Plot-Finally available for the first time in stunning high-definition Blu-Ray and also a dvd combo pack. Edward G. Robinson plays an odd little farmer with a secret he is trying to keep hidden. He and his sister Ellen have raised Meg since she was a child, after her parents disappeared. But now Meg is getting older, and bringing a guy from high school around to help with work on the farm. The teens are warned against wandering into the nearby woods, where terrifying screams have been heard in the night emanating from an abandoned red house. But curiosity threatens to get the better of them, as it does with most people in these films. And you can guess the rest, even people in that age were naive.

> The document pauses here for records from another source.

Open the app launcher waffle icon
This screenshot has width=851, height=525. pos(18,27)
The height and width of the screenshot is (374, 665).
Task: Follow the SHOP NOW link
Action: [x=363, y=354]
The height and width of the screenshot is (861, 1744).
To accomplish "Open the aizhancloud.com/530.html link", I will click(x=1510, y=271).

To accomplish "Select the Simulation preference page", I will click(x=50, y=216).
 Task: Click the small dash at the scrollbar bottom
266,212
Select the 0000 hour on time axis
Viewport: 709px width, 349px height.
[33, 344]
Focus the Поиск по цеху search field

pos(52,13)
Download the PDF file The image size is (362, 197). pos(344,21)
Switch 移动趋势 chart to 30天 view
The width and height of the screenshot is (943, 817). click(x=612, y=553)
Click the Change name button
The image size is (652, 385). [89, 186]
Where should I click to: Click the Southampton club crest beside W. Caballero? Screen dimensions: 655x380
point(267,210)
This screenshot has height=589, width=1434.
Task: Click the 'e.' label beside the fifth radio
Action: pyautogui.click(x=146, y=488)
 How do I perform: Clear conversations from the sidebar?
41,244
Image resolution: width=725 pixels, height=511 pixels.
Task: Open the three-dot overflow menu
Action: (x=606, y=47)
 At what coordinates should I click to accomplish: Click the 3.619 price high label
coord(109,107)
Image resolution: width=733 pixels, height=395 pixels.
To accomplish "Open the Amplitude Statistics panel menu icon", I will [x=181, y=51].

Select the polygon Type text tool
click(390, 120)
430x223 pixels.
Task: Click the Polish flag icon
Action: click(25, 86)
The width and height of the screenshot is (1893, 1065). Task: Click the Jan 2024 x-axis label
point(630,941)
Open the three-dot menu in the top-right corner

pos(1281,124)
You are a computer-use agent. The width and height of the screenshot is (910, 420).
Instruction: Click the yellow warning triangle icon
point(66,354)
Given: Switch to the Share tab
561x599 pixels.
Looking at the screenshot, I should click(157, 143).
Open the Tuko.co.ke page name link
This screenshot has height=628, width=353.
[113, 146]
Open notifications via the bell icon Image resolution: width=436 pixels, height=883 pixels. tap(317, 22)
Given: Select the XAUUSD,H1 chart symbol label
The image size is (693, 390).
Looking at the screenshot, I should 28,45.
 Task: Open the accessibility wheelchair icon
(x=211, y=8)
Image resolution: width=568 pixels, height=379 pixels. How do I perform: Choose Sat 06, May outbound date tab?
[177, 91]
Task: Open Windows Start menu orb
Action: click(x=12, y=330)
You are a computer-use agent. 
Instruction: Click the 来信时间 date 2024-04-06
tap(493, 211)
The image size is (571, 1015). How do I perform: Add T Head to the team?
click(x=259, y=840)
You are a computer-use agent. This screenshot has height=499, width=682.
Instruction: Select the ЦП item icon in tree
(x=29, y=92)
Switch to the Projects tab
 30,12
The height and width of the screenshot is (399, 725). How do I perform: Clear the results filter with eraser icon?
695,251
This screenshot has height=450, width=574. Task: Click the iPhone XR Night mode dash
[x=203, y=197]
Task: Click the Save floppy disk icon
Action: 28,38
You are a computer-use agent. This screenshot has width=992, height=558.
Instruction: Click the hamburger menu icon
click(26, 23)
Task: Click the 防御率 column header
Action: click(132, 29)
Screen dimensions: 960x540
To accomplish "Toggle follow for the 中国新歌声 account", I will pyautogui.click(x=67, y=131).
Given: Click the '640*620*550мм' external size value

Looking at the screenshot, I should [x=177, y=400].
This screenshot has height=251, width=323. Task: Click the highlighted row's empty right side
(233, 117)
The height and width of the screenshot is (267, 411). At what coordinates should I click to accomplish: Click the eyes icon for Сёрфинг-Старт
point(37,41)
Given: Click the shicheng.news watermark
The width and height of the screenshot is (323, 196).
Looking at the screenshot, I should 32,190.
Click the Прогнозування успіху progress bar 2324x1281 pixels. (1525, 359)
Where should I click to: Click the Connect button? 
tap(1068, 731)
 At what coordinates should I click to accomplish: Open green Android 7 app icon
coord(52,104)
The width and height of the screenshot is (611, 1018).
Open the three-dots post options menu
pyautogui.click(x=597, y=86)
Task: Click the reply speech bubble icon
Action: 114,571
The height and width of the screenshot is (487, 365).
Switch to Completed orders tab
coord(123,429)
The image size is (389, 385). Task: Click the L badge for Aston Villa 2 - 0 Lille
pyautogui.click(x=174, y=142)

Review-This is a simple yet effective thriller, that may not deliver what today films do, but with the lights out, it creates a creepiness that I think is missing from today’s films. There is a mysterious red house in the woods that bad things supposedly happened there a long time ago. Now, if you are like me and know the film from our parents sharing it with us when we were little, your main question is what is the restoration like? The last vhs I saw of this film was so worn out and barely watchable, and the film was so grainy that the film lost its flair. Now with the dvd and blu ray combo pack the restoration is not up to what the major studios put out, but it is a ton better than the low priced versions that were available in Wal Mart bargain bins and as part of a 50 film combo pack. Also included on this film is the original United Artist logo opening which never has been seen before.
I am such a fan of the 40’s and what they brought to film from films like Vincent Price’s Laura to the heyday of Hitchcock, and this film while not on a Hitchcock level is still a fun little watch. Now hoping they release some Andy Hardy blu rays.

In a nutshell this film does not really hold up to today’s films but if you are familiar with it and the style of this mystery you may love this trip back. Pete is haunted by the bloody events of his past, but he’s bound and determined to keep young Meg from discovering them. This film has such an impressive following with fans and I believe that Robinson probably shocked many at that time with his performance. All in all, it is better than 40 percent of what comes out these days in the same vein. Allene Roberts playing Meg is definitely a good casting, her innocence draws you in and her beauty keeps you drawn in. All in all if you are into old school film noirs, this was not too bad.